Efficient re-queueing of unschedulable workloads #8

ahg-g · 2022-02-17T22:15:01Z

Currently we relentlessly keep trying to schedule jobs.

We need to do something similar to what we did in the scheduler: re-queue based on capacity/workload/queue events.

/kind feature

denkensk · 2022-02-21T13:08:56Z

/assign
List the parts that may need to be developed:

Add UnschedulableQ to store the schedule failed workload.
Support re-queue by capacity update (includes the capacities in the same Cohort)
Support re-queue by workload update/delete (in the same Cohort). Conditional judgment is required
Support re-queue by queue events? Maybe other queues is deleted?
Backoff Mechanism is needed.

ahg-g · 2022-02-21T16:34:10Z

good initial list, but can we focus on the important-soon ones first? they are relatively simple enhancements with big impact: https://github.com/kubernetes-sigs/kueue/issues?q=is%3Aissue+is%3Aopen+label%3Apriority%2Fimportant-soon

ahg-g · 2022-02-22T14:19:14Z

Actually this is important to prevent starvation. A short term fix is to re-queue based on last scheduling attempt just to make the system usable, but we should start working on event-based re-queueing now.

I think the solution should ideally avoid time-based backoff, a workload should not be re-tried at all unless there was an event that could potentially make it schedulable.

denkensk · 2022-02-22T14:22:36Z

put the comments from @ahg-g here #46 (comment)

denkensk · 2022-02-22T14:35:45Z

I think that in order to avoid blocking the development of other features, we can choose the simple fix as you said: use the last scheduling attempt timestamp to sort the workloads in the queue firstly.

Then I will start working on adding the event driven for re-queueing for now. But it's not enough. Starvation may be divided into different situations: like older block the new one(something we can solve it by backoff) and some small jobs block a large one(A more specific design is needed here).

ahg-g · 2022-02-22T14:37:36Z

ok, can you start a doc discussing the possible scenarios of starvation so we can evaluate possible solutions?

denkensk · 2022-02-22T14:40:22Z

ok, can you start a doc discussing the possible scenarios of starvation so we can evaluate possible solutions?

Okay, I will draft a doc for discussion.

alculquicondor · 2022-02-22T16:20:36Z

use the last scheduling attempt timestamp to sort the workloads in the queue firstly.

I think this should be an option. There are users of kube-scheduler that wanted strict FIFO guarantees. kubernetes/kubernetes#83834

ahg-g · 2022-02-22T20:50:25Z

Strict FIFO as in: even if the next job is schedulable, it shouldn't be assigned until the head is?

Another temporary solution is to take a snapshot of the queues, continue to process them as long as the capacity snapshot didn't change (need a generation id to track that).

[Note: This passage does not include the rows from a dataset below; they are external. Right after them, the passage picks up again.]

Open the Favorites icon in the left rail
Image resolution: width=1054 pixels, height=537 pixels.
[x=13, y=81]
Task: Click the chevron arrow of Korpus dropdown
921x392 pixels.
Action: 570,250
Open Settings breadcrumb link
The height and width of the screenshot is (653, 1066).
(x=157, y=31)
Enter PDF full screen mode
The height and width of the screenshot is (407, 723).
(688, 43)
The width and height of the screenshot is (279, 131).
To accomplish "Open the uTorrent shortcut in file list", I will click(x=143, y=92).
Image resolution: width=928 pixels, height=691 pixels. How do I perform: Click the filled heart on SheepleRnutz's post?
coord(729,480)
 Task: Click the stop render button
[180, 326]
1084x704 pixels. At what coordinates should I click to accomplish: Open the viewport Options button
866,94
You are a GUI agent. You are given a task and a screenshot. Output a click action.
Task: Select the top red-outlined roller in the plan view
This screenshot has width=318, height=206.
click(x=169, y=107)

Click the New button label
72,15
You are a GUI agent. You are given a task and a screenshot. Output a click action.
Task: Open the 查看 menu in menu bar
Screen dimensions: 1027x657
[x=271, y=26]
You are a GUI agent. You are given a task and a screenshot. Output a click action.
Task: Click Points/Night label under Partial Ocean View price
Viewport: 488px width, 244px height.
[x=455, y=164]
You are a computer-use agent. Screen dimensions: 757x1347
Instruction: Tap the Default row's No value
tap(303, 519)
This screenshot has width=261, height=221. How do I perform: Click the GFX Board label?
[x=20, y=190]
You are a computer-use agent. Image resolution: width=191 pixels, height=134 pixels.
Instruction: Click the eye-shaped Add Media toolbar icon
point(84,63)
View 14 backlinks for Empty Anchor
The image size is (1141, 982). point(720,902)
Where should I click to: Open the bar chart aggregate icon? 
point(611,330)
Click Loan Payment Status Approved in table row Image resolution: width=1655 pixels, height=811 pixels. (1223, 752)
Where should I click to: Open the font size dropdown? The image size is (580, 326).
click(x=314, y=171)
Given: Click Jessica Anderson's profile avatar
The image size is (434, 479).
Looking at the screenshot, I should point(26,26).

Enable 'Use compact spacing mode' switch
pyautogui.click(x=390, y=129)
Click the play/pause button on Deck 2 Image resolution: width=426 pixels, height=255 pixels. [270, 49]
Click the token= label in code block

This will force FIFO as long as the jobs are schedulable.

alculquicondor · 2022-02-22T21:16:18Z

Strict FIFO as in: even if the next job is schedulable, it shouldn't be assigned until the head is?

Correct, because the old job could be starved by a constant influx of small jobs.

Another temporary solution is to take a snapshot of the queues, continue to process them as long as the capacity snapshot didn't change (need a generation id to track that).

Not sure if I understand. We continue to process them today and that wouldn't change if we place add an "unschedulable" staging area.

However, I think we need to distinguish between 2 types of requeues, given the current algorithm:

A workload that didn't fit should go through the unschedulable queue.
A workload that could have fit but we didn't assign because other queues where pointing to the same capacity or cohort should go back directly to the queue.

ahg-g · 2022-02-22T22:00:48Z

Correct, because the old job could be starved by a constant influx of small jobs.

That would also lead to starvation of smaller jobs by larger jobs as you can see here.

Not sure if I understand. We continue to process them today and that wouldn't change if we place add an "unschedulable" staging area.

We currently re-queue in the same queue that we continue to process, so we are indefinitely processing the same head, so the next job never gets a scheduling attempt. The queue sanpshot wouldn't include the re-queue of the unschedulable job; so as long as nothing has changed in the capacity snapshot (meaning no new capacity added or a job deleted), we continue to process the jobs from the last queue snapshot until done, then we snapshot again.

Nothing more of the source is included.